[Collected data]
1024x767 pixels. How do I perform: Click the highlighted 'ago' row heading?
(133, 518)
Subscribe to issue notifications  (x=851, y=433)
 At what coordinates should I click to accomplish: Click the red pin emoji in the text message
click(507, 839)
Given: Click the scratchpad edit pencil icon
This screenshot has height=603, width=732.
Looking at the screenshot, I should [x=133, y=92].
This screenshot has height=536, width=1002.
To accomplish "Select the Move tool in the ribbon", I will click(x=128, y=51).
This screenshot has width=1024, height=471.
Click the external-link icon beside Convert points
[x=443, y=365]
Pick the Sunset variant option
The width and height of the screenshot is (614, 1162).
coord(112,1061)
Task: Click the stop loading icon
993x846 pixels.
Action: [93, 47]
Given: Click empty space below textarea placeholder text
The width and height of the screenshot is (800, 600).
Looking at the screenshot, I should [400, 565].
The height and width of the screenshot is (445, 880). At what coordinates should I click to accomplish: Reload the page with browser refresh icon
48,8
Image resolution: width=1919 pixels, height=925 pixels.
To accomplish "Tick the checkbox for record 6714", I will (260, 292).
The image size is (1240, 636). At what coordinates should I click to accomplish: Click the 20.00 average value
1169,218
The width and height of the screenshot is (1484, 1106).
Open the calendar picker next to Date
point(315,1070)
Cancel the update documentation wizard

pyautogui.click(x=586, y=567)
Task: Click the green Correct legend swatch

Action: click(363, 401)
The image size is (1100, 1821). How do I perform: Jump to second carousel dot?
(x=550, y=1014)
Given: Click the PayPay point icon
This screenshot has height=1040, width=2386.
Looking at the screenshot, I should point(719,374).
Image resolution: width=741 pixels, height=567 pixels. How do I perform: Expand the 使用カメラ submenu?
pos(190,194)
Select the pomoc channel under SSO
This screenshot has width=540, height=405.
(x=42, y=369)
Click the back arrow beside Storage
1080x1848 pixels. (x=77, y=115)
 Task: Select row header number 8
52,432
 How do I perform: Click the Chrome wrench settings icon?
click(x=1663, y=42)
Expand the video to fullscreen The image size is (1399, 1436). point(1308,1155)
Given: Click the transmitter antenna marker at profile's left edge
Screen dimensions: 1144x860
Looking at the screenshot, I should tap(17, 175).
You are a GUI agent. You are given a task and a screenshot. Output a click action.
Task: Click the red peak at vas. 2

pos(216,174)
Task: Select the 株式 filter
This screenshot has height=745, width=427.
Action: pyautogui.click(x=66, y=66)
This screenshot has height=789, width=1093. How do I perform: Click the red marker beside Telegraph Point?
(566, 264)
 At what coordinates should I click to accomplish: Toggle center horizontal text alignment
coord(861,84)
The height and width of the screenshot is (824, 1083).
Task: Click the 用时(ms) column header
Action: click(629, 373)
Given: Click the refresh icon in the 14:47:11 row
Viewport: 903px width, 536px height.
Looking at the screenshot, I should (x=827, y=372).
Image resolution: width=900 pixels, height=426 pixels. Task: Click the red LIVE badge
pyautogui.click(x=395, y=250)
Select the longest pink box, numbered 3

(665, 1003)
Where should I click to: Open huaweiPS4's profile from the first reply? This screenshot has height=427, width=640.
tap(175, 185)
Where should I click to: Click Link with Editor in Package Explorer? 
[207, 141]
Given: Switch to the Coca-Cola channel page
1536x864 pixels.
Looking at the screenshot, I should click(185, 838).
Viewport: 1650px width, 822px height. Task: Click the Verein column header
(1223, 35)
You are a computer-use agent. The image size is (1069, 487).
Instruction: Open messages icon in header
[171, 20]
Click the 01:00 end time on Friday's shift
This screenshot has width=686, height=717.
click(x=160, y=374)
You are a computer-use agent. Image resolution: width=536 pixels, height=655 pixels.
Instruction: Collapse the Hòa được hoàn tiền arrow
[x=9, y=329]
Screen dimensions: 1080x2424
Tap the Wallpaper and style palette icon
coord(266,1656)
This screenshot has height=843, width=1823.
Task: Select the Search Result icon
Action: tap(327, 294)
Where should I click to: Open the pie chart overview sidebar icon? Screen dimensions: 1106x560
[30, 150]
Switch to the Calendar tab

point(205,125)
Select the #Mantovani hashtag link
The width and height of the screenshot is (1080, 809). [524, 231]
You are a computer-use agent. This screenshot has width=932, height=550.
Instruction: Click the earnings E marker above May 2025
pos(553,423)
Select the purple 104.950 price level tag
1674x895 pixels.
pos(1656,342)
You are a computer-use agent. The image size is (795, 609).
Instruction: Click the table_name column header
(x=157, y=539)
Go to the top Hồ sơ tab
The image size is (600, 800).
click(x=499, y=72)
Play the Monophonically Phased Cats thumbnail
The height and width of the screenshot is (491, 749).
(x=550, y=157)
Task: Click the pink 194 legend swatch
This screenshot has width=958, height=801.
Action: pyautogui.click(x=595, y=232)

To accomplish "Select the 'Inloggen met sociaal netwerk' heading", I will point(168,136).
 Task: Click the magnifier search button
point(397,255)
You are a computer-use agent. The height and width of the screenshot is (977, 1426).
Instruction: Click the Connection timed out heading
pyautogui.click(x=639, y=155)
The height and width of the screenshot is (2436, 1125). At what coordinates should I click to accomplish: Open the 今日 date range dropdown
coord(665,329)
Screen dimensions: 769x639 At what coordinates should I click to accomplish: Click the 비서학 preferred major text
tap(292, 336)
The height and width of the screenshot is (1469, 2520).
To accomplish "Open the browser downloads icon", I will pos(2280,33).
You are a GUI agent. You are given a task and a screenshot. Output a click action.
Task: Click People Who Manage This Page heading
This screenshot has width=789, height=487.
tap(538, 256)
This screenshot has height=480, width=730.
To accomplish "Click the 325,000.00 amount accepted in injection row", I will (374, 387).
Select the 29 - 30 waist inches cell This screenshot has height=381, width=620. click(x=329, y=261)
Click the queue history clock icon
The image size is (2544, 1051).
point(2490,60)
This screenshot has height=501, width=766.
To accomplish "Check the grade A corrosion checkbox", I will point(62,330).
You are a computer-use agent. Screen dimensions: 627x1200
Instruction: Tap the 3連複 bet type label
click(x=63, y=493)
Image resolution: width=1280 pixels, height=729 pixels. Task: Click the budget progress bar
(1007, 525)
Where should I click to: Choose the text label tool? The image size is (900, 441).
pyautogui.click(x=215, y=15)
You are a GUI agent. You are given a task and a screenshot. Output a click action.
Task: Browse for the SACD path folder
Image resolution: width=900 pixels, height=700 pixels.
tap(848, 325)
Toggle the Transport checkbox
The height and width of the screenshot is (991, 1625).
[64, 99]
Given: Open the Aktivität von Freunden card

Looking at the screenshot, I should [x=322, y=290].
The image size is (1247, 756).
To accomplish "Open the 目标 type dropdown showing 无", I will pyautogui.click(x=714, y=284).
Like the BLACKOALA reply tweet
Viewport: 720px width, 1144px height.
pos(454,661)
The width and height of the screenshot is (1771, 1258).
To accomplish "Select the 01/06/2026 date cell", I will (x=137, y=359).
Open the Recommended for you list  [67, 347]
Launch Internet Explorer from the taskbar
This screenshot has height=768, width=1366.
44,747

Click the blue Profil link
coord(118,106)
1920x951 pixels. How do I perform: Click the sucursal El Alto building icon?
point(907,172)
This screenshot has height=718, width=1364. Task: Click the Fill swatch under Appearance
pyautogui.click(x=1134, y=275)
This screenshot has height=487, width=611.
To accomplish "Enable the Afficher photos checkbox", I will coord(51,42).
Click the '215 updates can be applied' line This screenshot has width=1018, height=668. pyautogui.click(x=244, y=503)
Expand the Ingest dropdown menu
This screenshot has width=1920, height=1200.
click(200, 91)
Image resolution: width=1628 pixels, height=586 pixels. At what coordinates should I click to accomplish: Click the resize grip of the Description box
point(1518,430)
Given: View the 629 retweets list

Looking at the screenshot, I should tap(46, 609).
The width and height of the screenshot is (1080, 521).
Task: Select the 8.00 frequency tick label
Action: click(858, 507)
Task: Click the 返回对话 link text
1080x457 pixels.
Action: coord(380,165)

WORK TO COMPLETE: Taking the line with "Select the purple 104.950 price level tag" as the first and the line with "This screenshot has height=480, width=730." as the last, retype that stretch of the data above exactly, with no other lines.

YOUR RESPONSE:
Select the purple 104.950 price level tag
1674x895 pixels.
pos(1656,342)
You are a computer-use agent. The image size is (795, 609).
Instruction: Click the table_name column header
(x=157, y=539)
Go to the top Hồ sơ tab
The image size is (600, 800).
click(x=499, y=72)
Play the Monophonically Phased Cats thumbnail
The height and width of the screenshot is (491, 749).
(x=550, y=157)
Task: Click the pink 194 legend swatch
This screenshot has width=958, height=801.
Action: pyautogui.click(x=595, y=232)

To accomplish "Select the 'Inloggen met sociaal netwerk' heading", I will point(168,136).
 Task: Click the magnifier search button
point(397,255)
You are a computer-use agent. The height and width of the screenshot is (977, 1426).
Instruction: Click the Connection timed out heading
pyautogui.click(x=639, y=155)
The height and width of the screenshot is (2436, 1125). At what coordinates should I click to accomplish: Open the 今日 date range dropdown
coord(665,329)
Screen dimensions: 769x639 At what coordinates should I click to accomplish: Click the 비서학 preferred major text
tap(292, 336)
The height and width of the screenshot is (1469, 2520).
To accomplish "Open the browser downloads icon", I will pos(2280,33).
You are a GUI agent. You are given a task and a screenshot. Output a click action.
Task: Click People Who Manage This Page heading
This screenshot has width=789, height=487.
tap(538, 256)
This screenshot has height=480, width=730.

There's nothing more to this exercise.